__INFORMATION PROVIDED__:
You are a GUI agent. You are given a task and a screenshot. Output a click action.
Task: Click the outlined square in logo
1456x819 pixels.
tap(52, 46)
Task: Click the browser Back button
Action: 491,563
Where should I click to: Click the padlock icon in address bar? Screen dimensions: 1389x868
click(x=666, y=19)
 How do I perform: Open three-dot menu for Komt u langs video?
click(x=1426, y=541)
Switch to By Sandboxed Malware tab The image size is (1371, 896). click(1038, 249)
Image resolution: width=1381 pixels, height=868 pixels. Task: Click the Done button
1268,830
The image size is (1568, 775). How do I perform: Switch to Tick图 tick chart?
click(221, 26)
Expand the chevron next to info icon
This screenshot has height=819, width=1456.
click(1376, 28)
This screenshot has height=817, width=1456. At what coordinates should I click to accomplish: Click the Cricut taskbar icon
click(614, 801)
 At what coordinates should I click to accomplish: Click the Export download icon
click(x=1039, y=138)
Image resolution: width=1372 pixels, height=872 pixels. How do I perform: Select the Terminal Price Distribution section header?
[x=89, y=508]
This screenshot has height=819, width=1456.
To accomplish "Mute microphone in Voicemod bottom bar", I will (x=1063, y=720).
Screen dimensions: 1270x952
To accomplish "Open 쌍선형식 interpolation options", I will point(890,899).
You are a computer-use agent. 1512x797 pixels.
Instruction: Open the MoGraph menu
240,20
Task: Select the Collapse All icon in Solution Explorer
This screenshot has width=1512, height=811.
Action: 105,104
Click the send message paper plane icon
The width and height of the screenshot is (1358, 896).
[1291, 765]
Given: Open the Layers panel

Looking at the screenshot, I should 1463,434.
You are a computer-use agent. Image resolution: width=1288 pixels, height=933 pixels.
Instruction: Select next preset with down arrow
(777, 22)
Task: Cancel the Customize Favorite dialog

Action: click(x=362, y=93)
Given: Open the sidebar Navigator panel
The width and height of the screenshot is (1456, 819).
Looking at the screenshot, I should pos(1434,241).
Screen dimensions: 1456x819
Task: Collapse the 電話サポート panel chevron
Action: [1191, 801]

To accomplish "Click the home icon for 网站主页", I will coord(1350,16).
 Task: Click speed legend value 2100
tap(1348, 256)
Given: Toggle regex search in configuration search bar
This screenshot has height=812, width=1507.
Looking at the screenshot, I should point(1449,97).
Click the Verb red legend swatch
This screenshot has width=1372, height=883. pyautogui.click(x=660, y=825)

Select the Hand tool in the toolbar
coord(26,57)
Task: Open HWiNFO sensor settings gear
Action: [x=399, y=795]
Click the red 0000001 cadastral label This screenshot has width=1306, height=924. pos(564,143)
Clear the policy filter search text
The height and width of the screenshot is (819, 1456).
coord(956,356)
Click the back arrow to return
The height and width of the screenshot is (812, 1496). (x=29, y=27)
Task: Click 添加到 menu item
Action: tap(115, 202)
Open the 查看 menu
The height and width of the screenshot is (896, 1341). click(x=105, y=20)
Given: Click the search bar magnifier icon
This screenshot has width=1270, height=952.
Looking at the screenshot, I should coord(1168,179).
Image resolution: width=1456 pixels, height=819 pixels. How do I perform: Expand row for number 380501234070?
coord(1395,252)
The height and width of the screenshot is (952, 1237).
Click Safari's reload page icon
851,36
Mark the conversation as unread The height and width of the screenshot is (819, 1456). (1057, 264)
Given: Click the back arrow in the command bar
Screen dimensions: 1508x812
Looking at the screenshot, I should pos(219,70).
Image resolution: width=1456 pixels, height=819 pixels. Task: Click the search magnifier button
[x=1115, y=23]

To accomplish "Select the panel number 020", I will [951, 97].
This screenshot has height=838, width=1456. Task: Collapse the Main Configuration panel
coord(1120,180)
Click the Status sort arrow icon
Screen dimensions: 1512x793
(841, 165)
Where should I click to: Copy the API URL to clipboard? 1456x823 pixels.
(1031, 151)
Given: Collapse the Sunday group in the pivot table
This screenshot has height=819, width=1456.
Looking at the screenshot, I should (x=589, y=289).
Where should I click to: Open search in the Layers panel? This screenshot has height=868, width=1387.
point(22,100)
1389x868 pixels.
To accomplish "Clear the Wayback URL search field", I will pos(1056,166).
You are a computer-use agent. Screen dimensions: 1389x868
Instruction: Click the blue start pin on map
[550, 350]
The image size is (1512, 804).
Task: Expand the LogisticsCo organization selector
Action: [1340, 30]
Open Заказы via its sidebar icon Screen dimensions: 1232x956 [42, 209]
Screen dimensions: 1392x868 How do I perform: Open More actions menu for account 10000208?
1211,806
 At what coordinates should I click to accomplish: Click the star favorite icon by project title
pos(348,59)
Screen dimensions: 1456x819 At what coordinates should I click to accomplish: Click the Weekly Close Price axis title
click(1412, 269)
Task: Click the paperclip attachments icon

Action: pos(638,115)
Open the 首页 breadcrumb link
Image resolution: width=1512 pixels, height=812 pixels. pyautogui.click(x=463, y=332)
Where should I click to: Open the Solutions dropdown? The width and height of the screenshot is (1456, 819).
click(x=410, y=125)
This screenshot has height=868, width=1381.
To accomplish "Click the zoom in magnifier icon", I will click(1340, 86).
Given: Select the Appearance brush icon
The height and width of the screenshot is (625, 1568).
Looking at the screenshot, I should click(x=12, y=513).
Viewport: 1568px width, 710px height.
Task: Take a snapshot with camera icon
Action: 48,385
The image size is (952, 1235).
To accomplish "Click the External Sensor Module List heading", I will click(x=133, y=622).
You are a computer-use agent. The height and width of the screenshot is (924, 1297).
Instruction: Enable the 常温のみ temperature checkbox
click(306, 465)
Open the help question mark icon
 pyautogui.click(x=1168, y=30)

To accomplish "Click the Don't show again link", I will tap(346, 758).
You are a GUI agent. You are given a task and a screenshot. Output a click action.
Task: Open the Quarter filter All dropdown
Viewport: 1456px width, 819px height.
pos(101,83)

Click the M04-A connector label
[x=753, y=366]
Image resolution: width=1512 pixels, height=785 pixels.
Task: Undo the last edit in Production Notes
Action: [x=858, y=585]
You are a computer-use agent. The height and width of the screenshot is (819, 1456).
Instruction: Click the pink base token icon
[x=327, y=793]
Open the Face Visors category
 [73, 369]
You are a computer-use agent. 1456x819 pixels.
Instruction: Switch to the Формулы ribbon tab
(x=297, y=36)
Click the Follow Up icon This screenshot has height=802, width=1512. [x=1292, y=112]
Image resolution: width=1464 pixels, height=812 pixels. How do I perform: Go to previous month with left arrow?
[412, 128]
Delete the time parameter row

__YOUR ASSIGNMENT__: Your answer should be the lines of the records that include the word "computer".

__PROBLEM SOLUTION__:
You are a computer-use agent. 1512x797 pixels.
You are a computer-use agent. Image resolution: width=1288 pixels, height=933 pixels.
You are a computer-use agent. Screen dimensions: 1389x868
You are a computer-use agent. The height and width of the screenshot is (924, 1297).
You are a computer-use agent. The height and width of the screenshot is (819, 1456).
You are a computer-use agent. 1456x819 pixels.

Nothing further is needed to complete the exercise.